Sitz

Mein Hundebuch

Ein Tagebuch und mehr

 

DRUM PRÜFE WER SICH EWIG BINDET

SITZ

Wie bei allen Kommandos sollte zuerst in einer störungsfreien Umgebung geübt werden. Eine abgelegene Wiese, der Hof oder die Wohnung sind für den Anfang bestens geeignet.

 

Unerfahrene Besitzer kommen, so wie es früher durchaus üblich war, natürlich zuerst auf die Idee, das Kommando SITZ zu geben und dabei das Hinterteil des Hundes runterzudrücken. Alternativ war ein kurzer, kräftiger Ruck nach oben üblich. Beide Methoden sollten nicht angewendet werden, denn sie verursachen Schmerzen und sie sind der Verursacher. Sie wollen aber von Ihrem Hund als Partner Respekt und Liebe, Wie soll das unter solchen Umständen klappen? Würden sie jemanden lieben, der Ihnen Schmerzen zufügt?

 

Es gibt eine einfache und sanfte Methode, die die natürliche Bewegung des Hundes mit dem Kommando SITZ verbindet und konditioniert. Schließlich soll der Hund ja auch Sitz machen, wenn man den Hintern nicht runterdrücken kann.

 

Trainieren mit Hilfe von Leckerlis

 

Zu Beginn wird wie immer mit Leine trainiert. Die Übung selbst ist ganz einfach. Der Hund steht angeleint an der Seite. In der Hand der anderen Seitehält man ein Leckerli. Dann hält man das Leckerli vor den Hund, damit er es fixieren kann und hebt es dann vor dem Hund ein Stück über dessen Kopf.

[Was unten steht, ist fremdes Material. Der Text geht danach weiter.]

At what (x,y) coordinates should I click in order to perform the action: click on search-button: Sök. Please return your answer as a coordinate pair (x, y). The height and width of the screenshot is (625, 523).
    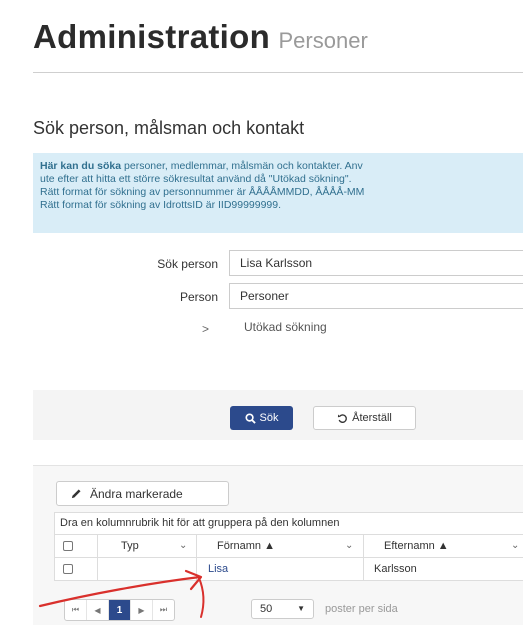
    Looking at the image, I should click on (262, 418).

Um es zu sehen, muss er sich hinsetzen, also nicht zu weit vor dem Hund hochhalten. In dem Moment das er sich setzt, sagt man laut SITZ. Jetzt gibt es natürlich zur Belohnung das Leckerli, Lob und Streicheleinheiten.

Das Kommando soll ruhig aber deutlich gesprochen werden, damit der Hund den klanglichen Unterschied zu den Kommandos wie PLATZ oder FUSS

Hat man das ein paar mal gemacht und es klappt, dann macht man am besten eine kleine Pause und wiederholt das Ganze. Sie werden merken, das es dann meist schon ganz gut geht. Am Anfang kann man noch Leckerli geben, dann gibts nur noch Lob und Streicheleinheiten. Die sind für den Hund viel wichtiger. Ich kann mic noch gut an einen Bericht erinnern über die Streunerhunde in Spanien, die total abgehungert waren, aber das Fressen stehen liessen, wenn es als Alternative Streicheleinheiten gab.

 

Das gleiche kann man alternativ auch mit dem Lieblingsspielzeug des Hundes machen, welches er so gerne im Maul rumschleppt. Einfach aufnehmen und fast direkt über seinen Kopf halten. Er wird automatisch den Kopf in den Nacken legen und sich setzen. Nicht zu hoch halten, da er sonst als Alternative springt. Ich persönlich bevorzuge die Leckerli-Variante, da man damit flexibler ist.

 

Das Kommando auflösen

 

Der Hund soll SITZ machen, bis ein neues Kommando die Position auflöst. Hat er SITZ bereits verstanden und führt es aus, reicht es in der Regel, wenn sie das Kommando wiederholen, sobald er den Versuch macht aufzustehen. Am Anfang nicht zu lange und zu oft machen und dann mit einem anderen Kommando wie KOMM oder LAUF auflösen.

 

Sobald der Hund das Kommando ausführt, solange man daneben steht, wird die Entfernung zwischen Hund und Besitzer vergrößert. Am besten beginnt man mit der Vergrößerung, wenn der Hund in SITZ-Position ist. Dabei rückwärts entfernen und sobald er aufstehen will, wieder mit SITZ zum Sitzen bewegen. Gegebenenfalls muss man die Entfernung wieder verringern. Auch hier die SITZ-Zeiten allmählich vergrößern. Nicht ungeduldig werden, immer in Maßen mit Leckerli, vor allem mit Lob und Streicheleinheiten belohnen. Die Trainingseinheiten sollten auch nicht zu lang sein. Wir haben auch nicht alles an einem Tag gelernt.

 

Lieber zwischendurch eine Pause machen und dann vielleicht ein anderes Kommando üben. Einfach in die Lage des Hundes versetzen und auf die innere Stimme hören. Wenn man selber keinen Bock mehr hat, geht es dem Hund vermutlich auch nicht mehr anders.